According to Global Exchange, Fair Trade certification standards prohibit abusive child labor. The standards only apply, however, to farms where "a significant part of the field or processing
work carried out by the producer organisation itself is done through hired labour." Small family farms of 12 acres or less, on which between two-thirds and 90% of the world's chocolate is grown according to some sources, may be permitted to employ children (their own, perhaps) without pay and receive Fair Trade certification anyway. This probably means that a Fair Trade stamp does not guarantee that the product was made without the use of child slave labor, but it may make child labor an unlikely ingredient.
TransFair USA, the organization that certifies fair-trade cocoa imports, maintains a partial list of U.S. chocolate companies that are supplied by fair-trade producers here. The list includes Dagoba, Endangered Species, Green & Blacks, Lake Champlain, Nutiva, and Sweet Earth.
A guy named Steven Millman has systematically inquired about the use of child labor in products from just about all of the major chocolate manufacturers and has compiled a list of those that seem to be child-labor free, including:
El Rey (uses only Venezuelan chocolate)
Clif Bar (does not use Ivorian chocolate)

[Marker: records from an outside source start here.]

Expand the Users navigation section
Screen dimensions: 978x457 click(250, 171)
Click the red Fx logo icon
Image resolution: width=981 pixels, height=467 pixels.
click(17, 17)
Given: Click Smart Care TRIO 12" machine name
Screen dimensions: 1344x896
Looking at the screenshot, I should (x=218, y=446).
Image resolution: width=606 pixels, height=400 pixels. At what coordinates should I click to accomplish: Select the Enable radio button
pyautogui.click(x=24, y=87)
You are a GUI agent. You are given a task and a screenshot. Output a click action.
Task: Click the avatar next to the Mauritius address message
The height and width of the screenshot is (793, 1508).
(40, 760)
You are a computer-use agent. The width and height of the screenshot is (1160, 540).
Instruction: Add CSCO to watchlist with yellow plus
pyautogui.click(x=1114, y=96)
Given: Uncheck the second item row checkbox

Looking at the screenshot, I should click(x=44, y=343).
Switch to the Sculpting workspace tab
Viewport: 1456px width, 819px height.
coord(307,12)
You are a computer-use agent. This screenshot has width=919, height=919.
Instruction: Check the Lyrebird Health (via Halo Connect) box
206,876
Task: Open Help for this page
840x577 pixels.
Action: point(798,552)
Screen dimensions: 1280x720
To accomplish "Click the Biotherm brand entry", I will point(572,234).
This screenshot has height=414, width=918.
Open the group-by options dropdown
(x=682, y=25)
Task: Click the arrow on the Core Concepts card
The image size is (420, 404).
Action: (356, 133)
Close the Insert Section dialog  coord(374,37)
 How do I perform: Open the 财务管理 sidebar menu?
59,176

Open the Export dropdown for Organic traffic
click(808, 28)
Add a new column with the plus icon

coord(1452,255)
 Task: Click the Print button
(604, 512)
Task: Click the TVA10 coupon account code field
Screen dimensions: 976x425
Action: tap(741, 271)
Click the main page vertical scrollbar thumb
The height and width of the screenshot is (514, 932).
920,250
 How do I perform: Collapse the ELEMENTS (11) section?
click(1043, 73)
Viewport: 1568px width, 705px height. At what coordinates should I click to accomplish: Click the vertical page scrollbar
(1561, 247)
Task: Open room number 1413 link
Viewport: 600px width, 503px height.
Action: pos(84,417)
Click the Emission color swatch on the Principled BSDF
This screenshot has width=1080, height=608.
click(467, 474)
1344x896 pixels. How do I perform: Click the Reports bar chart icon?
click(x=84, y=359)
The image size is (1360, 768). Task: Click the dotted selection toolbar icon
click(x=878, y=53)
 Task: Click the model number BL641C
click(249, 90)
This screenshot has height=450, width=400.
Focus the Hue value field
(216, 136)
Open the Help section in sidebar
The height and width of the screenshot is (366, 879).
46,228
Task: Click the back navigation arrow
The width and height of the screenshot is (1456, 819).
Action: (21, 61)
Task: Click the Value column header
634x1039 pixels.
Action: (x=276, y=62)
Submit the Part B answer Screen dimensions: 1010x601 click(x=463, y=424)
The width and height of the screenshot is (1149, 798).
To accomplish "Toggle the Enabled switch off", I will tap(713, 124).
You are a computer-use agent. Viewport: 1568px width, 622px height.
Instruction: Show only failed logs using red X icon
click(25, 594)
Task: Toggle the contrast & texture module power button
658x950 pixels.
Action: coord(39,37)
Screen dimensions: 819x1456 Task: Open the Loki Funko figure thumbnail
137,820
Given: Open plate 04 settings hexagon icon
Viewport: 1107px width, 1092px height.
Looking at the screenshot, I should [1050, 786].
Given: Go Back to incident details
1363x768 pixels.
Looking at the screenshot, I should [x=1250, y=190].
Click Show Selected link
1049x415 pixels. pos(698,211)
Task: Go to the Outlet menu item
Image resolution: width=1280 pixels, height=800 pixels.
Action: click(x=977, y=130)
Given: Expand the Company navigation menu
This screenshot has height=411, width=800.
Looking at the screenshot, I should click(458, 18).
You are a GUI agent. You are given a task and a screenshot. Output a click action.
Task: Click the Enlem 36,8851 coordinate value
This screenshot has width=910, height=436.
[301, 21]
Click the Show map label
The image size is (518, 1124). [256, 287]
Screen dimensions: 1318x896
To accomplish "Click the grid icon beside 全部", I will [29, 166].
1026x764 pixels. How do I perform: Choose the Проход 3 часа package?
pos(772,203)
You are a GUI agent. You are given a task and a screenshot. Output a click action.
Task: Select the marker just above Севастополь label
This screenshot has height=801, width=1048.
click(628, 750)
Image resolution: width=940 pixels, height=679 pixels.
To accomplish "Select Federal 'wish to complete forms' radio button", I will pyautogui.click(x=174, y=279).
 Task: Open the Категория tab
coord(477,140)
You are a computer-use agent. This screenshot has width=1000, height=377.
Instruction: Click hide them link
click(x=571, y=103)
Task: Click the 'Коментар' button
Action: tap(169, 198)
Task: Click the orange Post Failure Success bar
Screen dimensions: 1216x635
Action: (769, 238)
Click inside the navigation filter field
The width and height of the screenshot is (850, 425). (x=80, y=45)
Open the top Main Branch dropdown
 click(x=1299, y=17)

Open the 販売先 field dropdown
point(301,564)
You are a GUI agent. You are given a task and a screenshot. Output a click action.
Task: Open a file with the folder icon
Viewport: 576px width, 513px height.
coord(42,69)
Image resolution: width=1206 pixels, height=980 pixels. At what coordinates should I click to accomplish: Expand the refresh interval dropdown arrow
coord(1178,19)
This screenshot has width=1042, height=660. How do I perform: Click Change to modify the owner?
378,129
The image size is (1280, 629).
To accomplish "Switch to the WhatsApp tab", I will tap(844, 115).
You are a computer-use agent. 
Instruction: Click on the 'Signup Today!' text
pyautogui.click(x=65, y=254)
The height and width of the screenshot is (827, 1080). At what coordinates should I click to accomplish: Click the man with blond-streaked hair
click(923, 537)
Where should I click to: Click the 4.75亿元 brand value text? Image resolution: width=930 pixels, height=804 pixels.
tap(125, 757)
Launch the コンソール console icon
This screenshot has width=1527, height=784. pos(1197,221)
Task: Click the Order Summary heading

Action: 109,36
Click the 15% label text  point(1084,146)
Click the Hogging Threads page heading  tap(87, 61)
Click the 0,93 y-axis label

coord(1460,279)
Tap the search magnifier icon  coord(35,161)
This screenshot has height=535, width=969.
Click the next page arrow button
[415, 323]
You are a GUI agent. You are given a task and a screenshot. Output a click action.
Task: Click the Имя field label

Chocolove (does not use chocolate produced via exploited labor)
Cloud Nine (uses organic Mexican Criollo beans)
Recchiuti (uses South American beans, primarily Venezuelan)
Droste (uses Ghanaian cocoa and confirms that its sources are child-labor-free)
Dagoba (uses cocoa from the Dominican Republic, Costa Rica, Panama, Ecuador, Venezuela and Bolivia)
Green&Black's (uses cocoa from the Dominican Republic and Belize)
Newman's Own (uses cocoa from Costa Rica)
Rapunzel (uses cocoa from Bolivia and the Dominican Republic)
Scharffenberger (uses Ghanaian beans that are child-labor-free)
Teuscher (confirms that their bean source is child-labor-free)
Endangered Species (uses only Fair Trade cocoa)
Valrhona (uses only Venezuelan chocolate)
Unfortunately most of these confirmations date from 2001 and conditions may have changed. Scharffenberger, for instance, was recently purchased by Hershey Foods. There is nothing on their website that currently indicates where their chocolate comes from or whether they are still committed to slavery-free chocolate.
I have seen claims in several places that organic chocolate is always child-labor free because there are no organic cocoa farms in the areas where child labor is used. There is a useful table of organic, fair trade and slavery-free chocolate here. It includes, in addition to most of those previously mentioned, Sunspire, Terra Nostra, Mayordomo (Mexican-sourced), Whole Foods private label, Trader Joe's Fair Trade and Trader Joe's Organic chocolates.
For cooking, I will investigate Trader Joe's selection to see whether their Fair Trade and Organic department includes any cocoa powder, baking chocolate or chocolate chips. Droste, Newman's Own, Scharffenberger, and Valrhona are often found in supermarkets around here in various forms. For snacking, Chocolove, Dagoba, Green&Black's, and Rapunzel are pretty easy to find in any stores that are both slightly crunchy and slightly upscale (e.g. Pharmaca, Elephant Pharmacy, Rainbow Grocery, etc.).

2 Comments:
valuable legal research, dear ook. why not email scharffen berger's PR droids to find out about their sourcing policy? i'm sure they would be happy to know, as would your sizable web readership.
I'd like to announce for the benefit of loyal MarnKookery readers that the Endangered Species chocolate company is running a sale on misprint-labeled fair-trade 3-oz. bars, for $1 per bar. I picked up a bunch of them for what works out to about $6.30 a pound with shipping, which is, I think, a pretty good price for fair-trade chocolate.